Wie hier af en toe een kijkje neemt, weet dat ik het wel leuk vind dat mijn baan me regelmatig in het buitenland doet belanden. Maar deze keer zag ik er wat tegenop : op zondag vertrekken naar Turkije om op dinsdag terug te komen. Twee keer zowat een hele dag onderweg, want bestemming Ankara is alleen bereikbaar mits een overstap in Istanbul. Bovendien was het niet eenvoudig om een “Belgische delegatie” bij elkaar te sprokkelen. Om een al evenmin eenvoudige taak te vervullen : een seminarie van een volledige dag over het Rosettaplan “animeren”.
En toch ben ik blij dat ik de kelk niet aan mij heb laten voorbijgaan. Het seminarie viel best mee, en mijn eerste kennismaking met Turkije was weliswaar erg kort, maar heeft toch indruk gemaakt. Ankara is wellicht niet de mooiste stad van het land, maar het is een bezige, moderne en ook gewoon gezellige stad. Waar het weer de voorbije dagen overigens een stuk draaglijker was dan hier. Ook al vertelde een Turkse prof dat ze een buitenverblijf heeft in… Oostende. Om in de zomer wat af te koelen.
Er wordt hard gewerkt en veel gebouwd in en rond Ankara. De nieuwe autoweg naar de luchthaven is desondanks nog niet helemaal klaar. Zodat we een stukje van de weg afmoesten. Dat laatste moet in dit geval erg letterlijk worden geïnterpreteerd. De chauffeur van ons minibusje reed via de sloot doorheen de velden naar een zandweg, die vervolgens af en toe overging in erg brede stroken asfalt waar de keuze tussen links of rechts rijden niet werd bepaald door het verkeersreglement maar door de staat van het wegdek. Dankzij de werkzaamheden hebben we niet alleen de stad maar ook enkele plattelandsdorpen kunnen zien.

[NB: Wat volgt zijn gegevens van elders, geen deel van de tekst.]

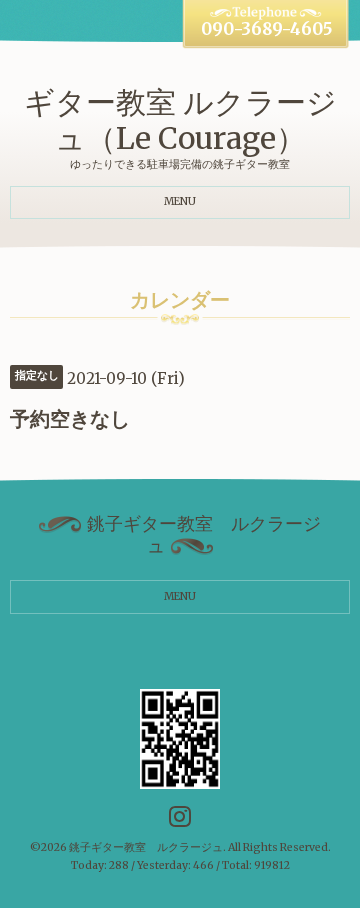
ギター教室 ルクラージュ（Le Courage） (180, 120)
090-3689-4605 (266, 29)
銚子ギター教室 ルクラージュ (146, 847)
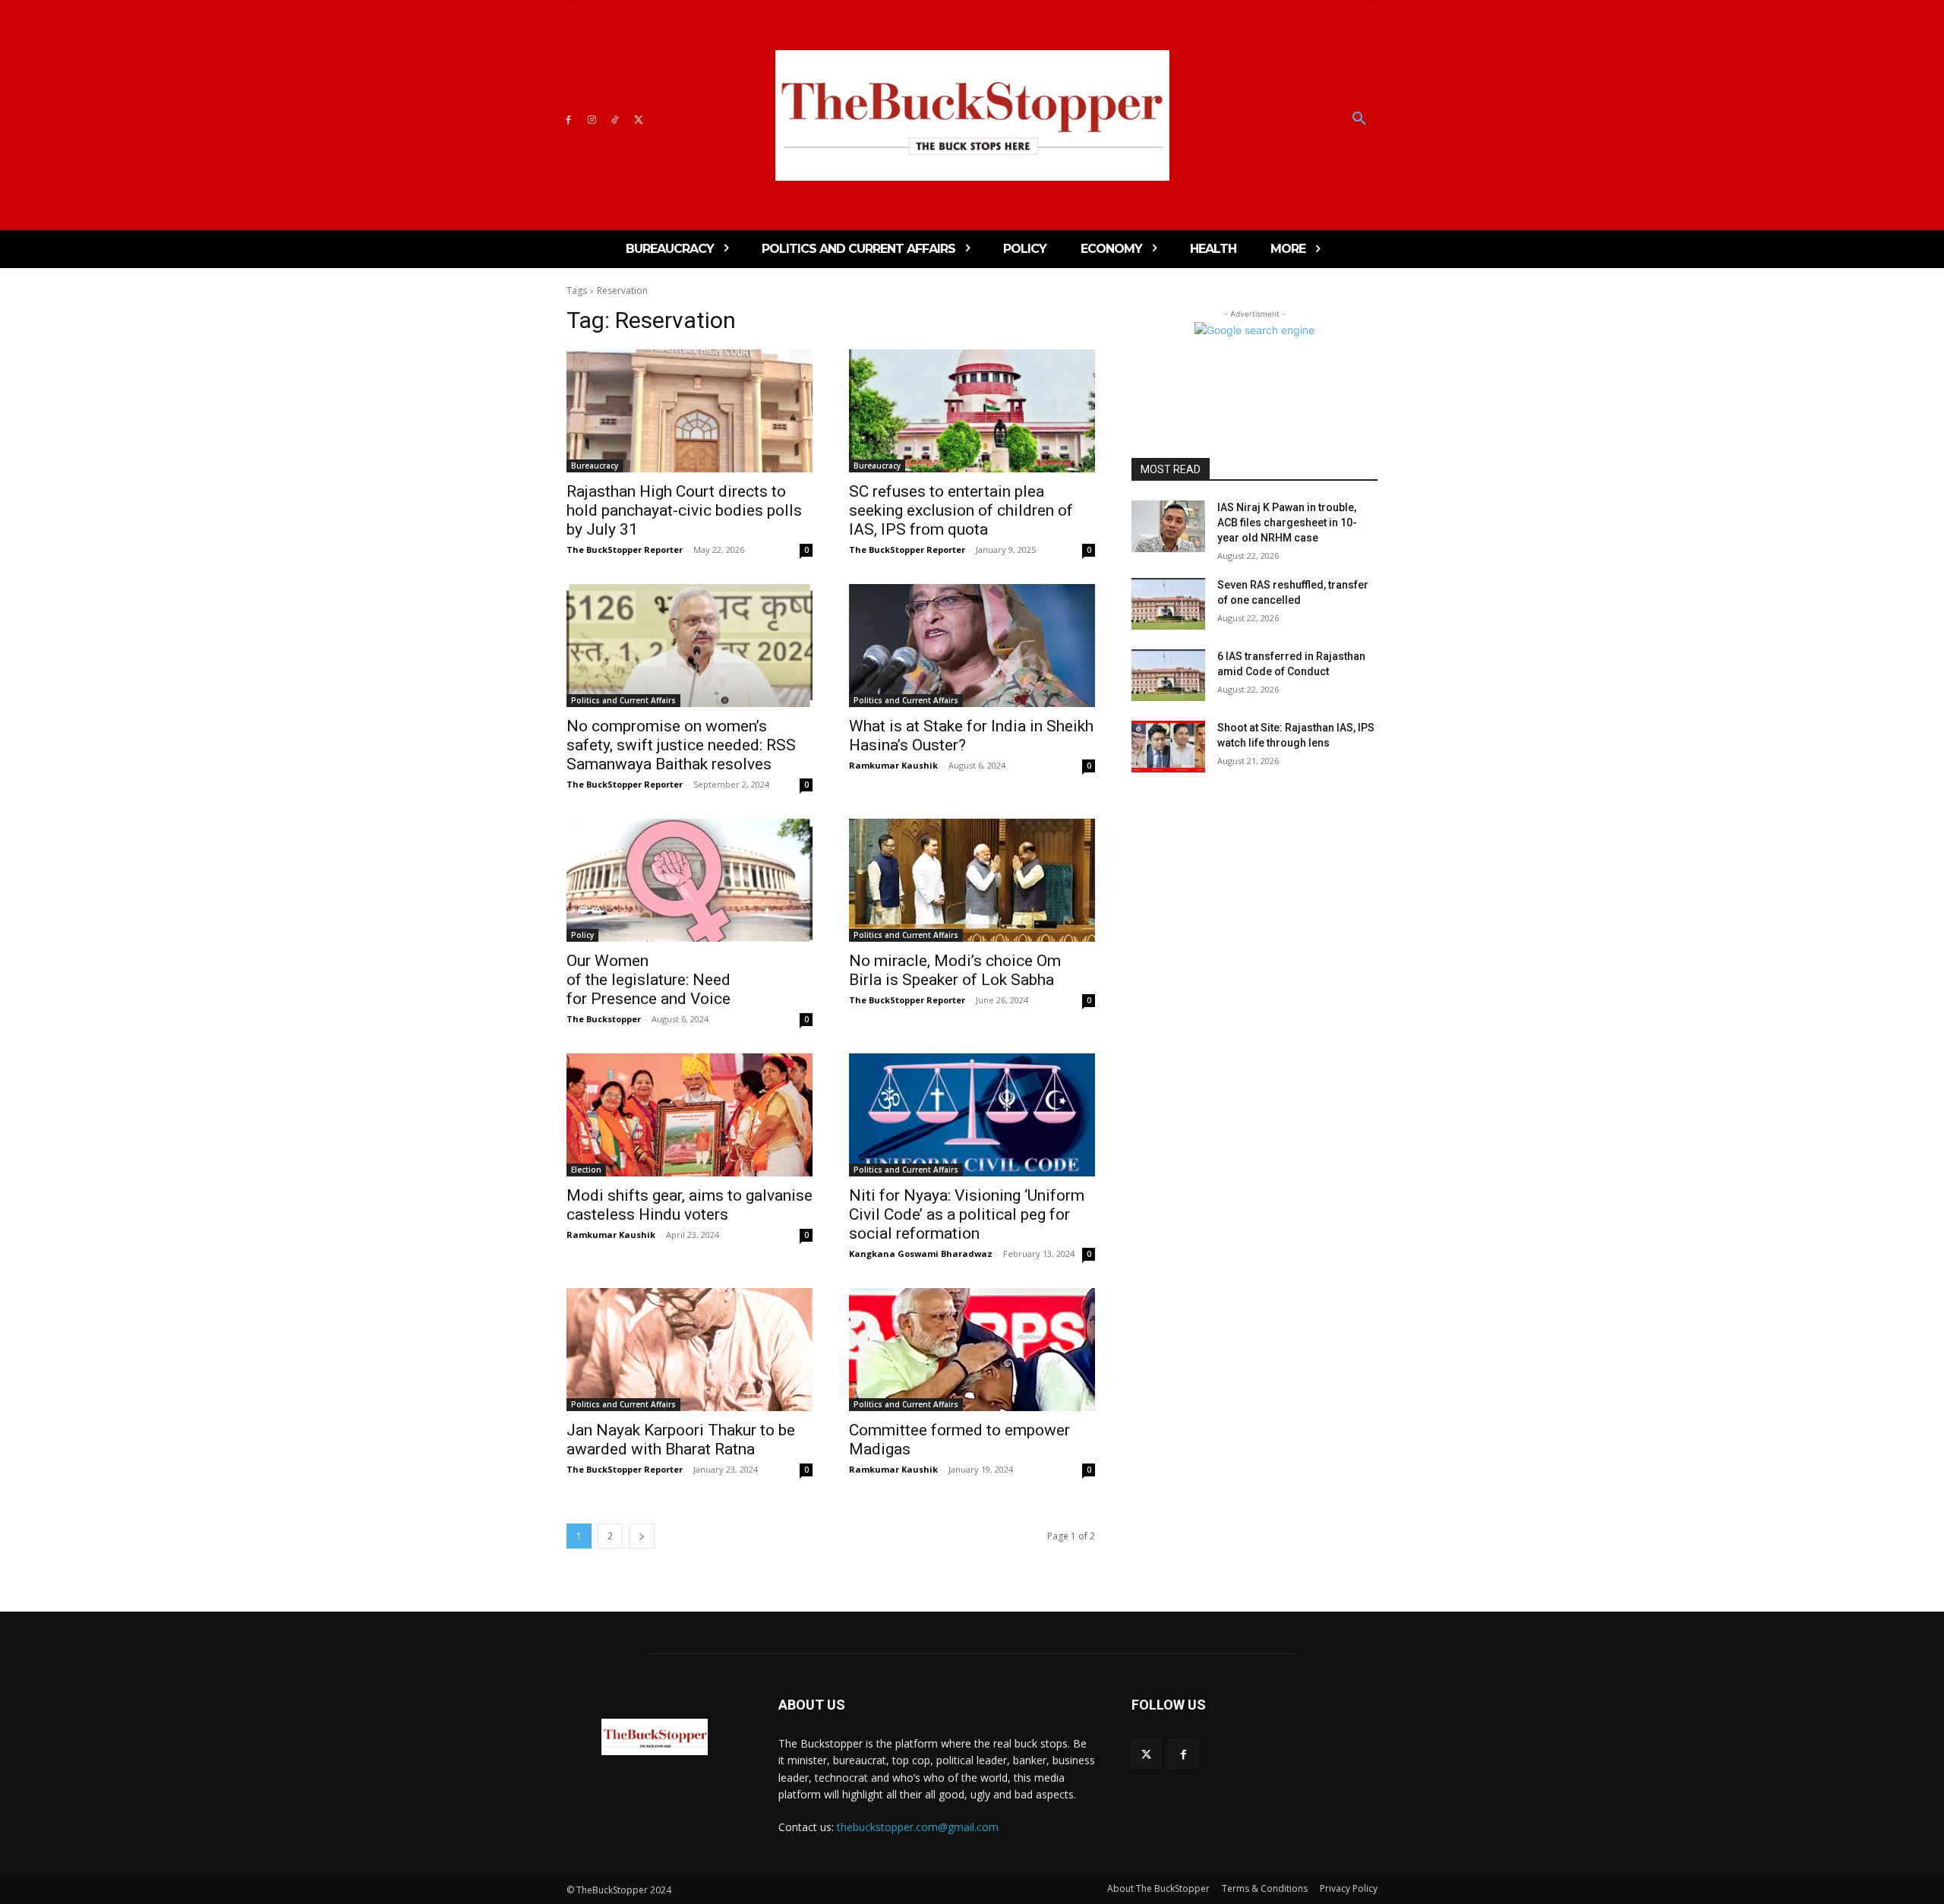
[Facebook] (568, 119)
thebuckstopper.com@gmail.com (918, 1827)
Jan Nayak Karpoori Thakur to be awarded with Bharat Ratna (680, 1439)
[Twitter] (638, 119)
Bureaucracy (594, 465)
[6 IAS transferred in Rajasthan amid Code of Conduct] (1168, 675)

Ik weet plots zeker dat ik absoluut nog eens terug naar Turkije wil, en dan wat langer – en niet voor een “all-in” ergens aan de kust, uiteraard. Omwille van het fascinerende land, dat echt een kruispunt is tussen Europa en het Midden-Oosten, dat met stad en platteland twee verschillende landen in één verenigt en waarbij zelfs een blik vanuit een vliegtuig leert dat de natuur er prachtig moet zijn. Of omwille van de gastvrije mensen. Omwille van de clichés dus, wat me vooraf niet zo aansprak. Al zoek ik dan misschien wel een andere bestemming dan Ankara, want een echte stad moet aan het water liggen. Nochtans heeft de naam van de stad blijkbaar wel een maritieme oorsprong. Eén die bovendien behoorlijk voor de hand ligt : de stad is gesticht door de Kelten en de naam is afgeleid van hun woord voor “anker”.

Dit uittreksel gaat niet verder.